Moroni van zijn kant gaat door nog somberder tijden. Hij beleeft de langzame aftakeling en uiteindelijke ondergang van zijn volk, de Nephieten, uitgehold door gelijkaardige scheuringen en oorlogen. Hij is een van de legerleiders bij de slag van Cumorah (Mormon 6:12). Hij is één van de vierentwintig die nog leven na de slachting van het volk waarin ook zijn vader omkwam.

Zowel Augustinus als Moroni zullen dezelfde levensduur hebben. Augustinus zal in 430 n.C. sterven. Moroni schrijft zijn laatste woorden in 421 n.C., maar zal daarna nog enige tijd geleefd hebben zodat zijn sterfdatum dicht bij die van Augustinus komt. Ze zijn allebei een stuk in de zeventig als ze overlijden. Wat we ook van beiden weten, is dat ze in hun jeugd van de beste opleiding konden genieten. Het intellectueel niveau van zowel Augustinus als van Moroni blijkt uit hun respectieve geschriften. Maar nog merkwaardiger is dat ze allebei ook over dezelfde religieuze onderwerpen schrijven, met veel inzet en emotie, de ene wel veel uitgebreider dan de andere. Maar precies dat verschil in volume is ook veelzeggend zoals we zullen zien. Hen vergelijken op enkele topics blijkt leerrijk.

De Godheid

Augustinus, door de Vlaamse schilder Gerard Seghers (1591-1651)

Op 43-jarige leeftijd begint Augustinus te schrijven over de Godheid.

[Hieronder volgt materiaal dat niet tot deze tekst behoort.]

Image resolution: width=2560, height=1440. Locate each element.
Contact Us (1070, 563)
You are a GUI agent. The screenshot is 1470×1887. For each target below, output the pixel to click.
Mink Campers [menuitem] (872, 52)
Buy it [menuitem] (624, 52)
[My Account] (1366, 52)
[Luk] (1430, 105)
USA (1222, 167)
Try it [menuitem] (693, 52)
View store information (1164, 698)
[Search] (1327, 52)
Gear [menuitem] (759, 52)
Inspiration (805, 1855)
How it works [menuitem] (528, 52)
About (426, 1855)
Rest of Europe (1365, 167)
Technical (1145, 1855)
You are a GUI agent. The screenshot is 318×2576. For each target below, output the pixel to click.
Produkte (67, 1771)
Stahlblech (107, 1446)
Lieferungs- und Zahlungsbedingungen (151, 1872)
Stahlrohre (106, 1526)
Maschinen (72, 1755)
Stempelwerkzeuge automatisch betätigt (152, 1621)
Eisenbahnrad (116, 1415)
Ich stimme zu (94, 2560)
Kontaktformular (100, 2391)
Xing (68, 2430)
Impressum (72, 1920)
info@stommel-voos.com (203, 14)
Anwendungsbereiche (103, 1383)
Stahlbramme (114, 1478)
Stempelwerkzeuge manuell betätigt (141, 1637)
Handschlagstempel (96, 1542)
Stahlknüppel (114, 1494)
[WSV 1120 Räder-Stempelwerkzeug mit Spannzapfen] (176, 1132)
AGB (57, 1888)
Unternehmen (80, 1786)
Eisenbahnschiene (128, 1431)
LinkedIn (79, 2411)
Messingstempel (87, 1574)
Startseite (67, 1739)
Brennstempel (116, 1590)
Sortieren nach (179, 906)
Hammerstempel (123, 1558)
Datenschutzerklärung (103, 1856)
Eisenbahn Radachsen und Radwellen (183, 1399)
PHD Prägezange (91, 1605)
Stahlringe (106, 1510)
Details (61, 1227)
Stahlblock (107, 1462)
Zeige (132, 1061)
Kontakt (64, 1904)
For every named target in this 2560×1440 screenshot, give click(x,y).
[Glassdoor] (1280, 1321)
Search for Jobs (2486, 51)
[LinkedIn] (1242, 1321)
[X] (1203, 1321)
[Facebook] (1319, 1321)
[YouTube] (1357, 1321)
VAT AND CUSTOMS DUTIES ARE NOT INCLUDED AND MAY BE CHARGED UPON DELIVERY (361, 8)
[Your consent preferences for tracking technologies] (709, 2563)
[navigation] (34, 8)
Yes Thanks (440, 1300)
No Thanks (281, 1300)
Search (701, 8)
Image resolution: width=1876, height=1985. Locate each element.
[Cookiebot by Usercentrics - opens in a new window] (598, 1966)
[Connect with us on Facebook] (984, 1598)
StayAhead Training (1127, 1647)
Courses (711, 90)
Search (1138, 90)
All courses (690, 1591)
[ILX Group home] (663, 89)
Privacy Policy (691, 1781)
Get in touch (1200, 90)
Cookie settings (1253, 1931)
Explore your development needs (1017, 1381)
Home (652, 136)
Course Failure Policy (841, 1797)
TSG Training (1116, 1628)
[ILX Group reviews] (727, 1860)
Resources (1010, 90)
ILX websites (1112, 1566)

Hij zou aan die studie een groot deel van zijn leven besteden, van het jaar 397 tot 426. Zijn uitgebreide teksten erover vormen het werk De Trinitate (Over de Drie-eenheid), dat uit vijftien verschillende boeken bestaat. Hij ontwikkelt daarin het concept van de heilige Drievuldigheid: er is één God in drie personen. Zijn visie zou doorslaggevend worden in de theologie van de meeste christelijke kerken. Augustinus’ geschriften zijn uiterst complex omdat hij allerlei tegenstrijdigheden met elkaar tracht te verzoenen (zie hier). Hoe kunnen bijvoorbeeld Jezus en de Heilige Geest als deel van de éne, eeuwige en onveranderlijke God zijn ontstaan? Maar zelfs hun ontstaan is onmogelijk, want dan zouden ze niet eeuwig zijn. Om hieruit te raken komt Augustinus tot het idee dat de drie goddelijke personen wel van dezelfde eeuwige substantie zijn die hen tot één onverdeelbare God maakt, maar die substantie moet ook immaterieel en onzichtbaar zijn anders wordt ze temporeel. Dat roept dan weer andere problemen op, want hoe kan Jezus dan tijdelijk wel materieel zijn geworden tijdens zijn aardse bestaan en opnieuw bij de opstanding, maar nu teruggekeerd zijn naar het immaterieel deel-zijn van de godheid? In dit alles moest Augustinus zich ook hevig weren tegen andere christelijke denkers die zijn meningen niet deelden. Maar Augustinus’ complexe visies zouden het halen op anderen en werden officiële katholieke leer.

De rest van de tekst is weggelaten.